Maybe fresh organic berries are out of season or are too expensive for your budget. Your dog will get the same benefits from frozen or dried organic berries.
Berries can make up a small but significant portion of your dog’s diet. Their natural antioxidants are an easy way to help your dog live longer and better. Best of all, your dog will think berries are just another tasty treat!
Devore, E. E., Kang, J. H., Breteler, M. M. B., & Grodstein, F. (2012). Dietary intake of berries and flavonoids in relation to cognitive decline. Annals of Neurology, 72(1), 135–143.
Kraft, W., & Danckert, D. (1997). Development of the age structure of a cat population compared with the dog. Tierarztliche Praxis.
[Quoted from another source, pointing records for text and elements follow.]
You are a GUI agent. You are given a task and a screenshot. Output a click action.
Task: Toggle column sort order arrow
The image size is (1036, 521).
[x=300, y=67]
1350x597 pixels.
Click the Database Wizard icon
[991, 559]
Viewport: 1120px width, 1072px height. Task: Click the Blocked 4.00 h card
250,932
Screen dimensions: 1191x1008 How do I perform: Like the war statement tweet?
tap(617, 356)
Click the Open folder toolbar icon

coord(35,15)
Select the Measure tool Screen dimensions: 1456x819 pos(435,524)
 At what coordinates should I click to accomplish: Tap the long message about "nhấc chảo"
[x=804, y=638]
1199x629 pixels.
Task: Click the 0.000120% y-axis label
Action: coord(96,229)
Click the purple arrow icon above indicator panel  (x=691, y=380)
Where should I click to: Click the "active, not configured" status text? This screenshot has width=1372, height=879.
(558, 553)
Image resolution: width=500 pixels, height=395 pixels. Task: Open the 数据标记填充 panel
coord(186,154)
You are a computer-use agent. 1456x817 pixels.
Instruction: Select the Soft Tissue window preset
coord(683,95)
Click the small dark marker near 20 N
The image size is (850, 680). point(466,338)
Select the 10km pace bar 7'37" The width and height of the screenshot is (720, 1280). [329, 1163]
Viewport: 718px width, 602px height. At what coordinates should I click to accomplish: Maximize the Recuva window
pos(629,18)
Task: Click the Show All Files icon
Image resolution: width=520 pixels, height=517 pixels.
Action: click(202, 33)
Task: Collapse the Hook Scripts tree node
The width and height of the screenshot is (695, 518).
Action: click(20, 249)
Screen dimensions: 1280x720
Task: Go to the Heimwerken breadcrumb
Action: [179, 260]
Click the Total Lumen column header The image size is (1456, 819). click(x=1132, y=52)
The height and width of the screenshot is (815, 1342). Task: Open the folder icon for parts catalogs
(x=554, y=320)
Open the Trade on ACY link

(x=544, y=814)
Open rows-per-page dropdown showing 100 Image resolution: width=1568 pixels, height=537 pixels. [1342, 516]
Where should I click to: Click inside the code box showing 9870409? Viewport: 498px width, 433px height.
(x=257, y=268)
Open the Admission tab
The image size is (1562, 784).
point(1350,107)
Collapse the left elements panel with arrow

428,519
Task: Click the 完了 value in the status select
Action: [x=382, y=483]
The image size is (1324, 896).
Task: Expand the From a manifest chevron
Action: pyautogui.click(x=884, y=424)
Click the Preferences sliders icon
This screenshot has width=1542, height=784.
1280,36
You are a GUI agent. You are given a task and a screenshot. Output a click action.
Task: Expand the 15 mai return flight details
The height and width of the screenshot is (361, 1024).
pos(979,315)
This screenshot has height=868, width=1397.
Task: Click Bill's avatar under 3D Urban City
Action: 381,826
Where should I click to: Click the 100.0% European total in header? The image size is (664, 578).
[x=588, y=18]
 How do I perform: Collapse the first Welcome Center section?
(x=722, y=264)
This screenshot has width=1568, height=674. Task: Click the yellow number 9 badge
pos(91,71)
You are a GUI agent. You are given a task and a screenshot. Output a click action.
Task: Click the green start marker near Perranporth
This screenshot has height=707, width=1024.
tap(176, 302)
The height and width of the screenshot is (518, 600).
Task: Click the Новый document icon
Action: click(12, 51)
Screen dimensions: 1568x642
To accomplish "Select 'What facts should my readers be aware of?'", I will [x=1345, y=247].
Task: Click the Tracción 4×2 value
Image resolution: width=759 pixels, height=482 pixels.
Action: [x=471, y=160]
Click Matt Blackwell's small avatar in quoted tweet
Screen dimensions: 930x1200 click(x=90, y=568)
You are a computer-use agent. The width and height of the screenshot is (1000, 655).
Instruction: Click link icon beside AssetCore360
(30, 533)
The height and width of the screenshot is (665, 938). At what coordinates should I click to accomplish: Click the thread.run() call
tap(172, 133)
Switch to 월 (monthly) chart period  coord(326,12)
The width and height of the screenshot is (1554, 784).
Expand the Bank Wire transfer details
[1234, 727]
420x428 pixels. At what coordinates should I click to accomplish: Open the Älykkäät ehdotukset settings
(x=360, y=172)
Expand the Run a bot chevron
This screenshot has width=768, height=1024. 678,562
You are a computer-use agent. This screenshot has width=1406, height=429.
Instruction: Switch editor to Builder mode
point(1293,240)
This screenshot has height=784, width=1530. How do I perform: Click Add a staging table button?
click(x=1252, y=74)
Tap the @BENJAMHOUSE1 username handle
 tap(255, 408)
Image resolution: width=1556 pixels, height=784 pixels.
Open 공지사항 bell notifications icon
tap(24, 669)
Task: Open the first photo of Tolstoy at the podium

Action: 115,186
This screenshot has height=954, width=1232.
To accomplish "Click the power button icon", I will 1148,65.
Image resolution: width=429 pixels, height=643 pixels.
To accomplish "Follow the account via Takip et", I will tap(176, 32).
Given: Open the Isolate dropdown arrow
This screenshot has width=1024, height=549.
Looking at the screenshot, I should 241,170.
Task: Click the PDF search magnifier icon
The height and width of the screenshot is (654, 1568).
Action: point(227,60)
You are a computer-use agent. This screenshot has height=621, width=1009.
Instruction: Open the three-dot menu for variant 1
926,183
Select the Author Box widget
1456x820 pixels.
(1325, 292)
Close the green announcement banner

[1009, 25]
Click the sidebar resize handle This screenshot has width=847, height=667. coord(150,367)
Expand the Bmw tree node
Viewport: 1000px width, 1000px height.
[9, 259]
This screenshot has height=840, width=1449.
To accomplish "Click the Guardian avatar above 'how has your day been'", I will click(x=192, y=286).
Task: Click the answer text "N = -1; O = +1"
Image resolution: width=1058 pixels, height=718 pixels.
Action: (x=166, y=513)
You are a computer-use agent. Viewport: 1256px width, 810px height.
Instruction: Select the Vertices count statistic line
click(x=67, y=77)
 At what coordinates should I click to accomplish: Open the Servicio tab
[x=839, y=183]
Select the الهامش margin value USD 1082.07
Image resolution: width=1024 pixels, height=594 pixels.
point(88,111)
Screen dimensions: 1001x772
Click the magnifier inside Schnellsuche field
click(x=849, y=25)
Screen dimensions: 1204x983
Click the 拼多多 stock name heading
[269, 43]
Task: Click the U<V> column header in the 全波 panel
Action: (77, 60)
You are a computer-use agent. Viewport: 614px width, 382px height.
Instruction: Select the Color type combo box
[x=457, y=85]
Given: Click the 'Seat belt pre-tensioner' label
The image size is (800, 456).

Ausgabe K, Kleintiere/Heimtiere, 25(6), 678-683.
Rissanen TH, Voutilainen S, Virtanen JK, Venho B, Vanharanta M, et al. (2003) Low intake of fruits, berries and vegetables is associated with excess mortality in men: the Kuopio Ischaemic Heart Disease Risk Factor (KIHD) Study. J Nutr 133: 199–204.
Roizen, M. (2012). The Effect of Chromosome 9p21 Variants on Cardiovascular Disease May Be Modified by Dietary Intake: Evidence from a Case/Control and a Prospective Study. Yearbook of Anesthesiology and Pain Management,2012, 24-25.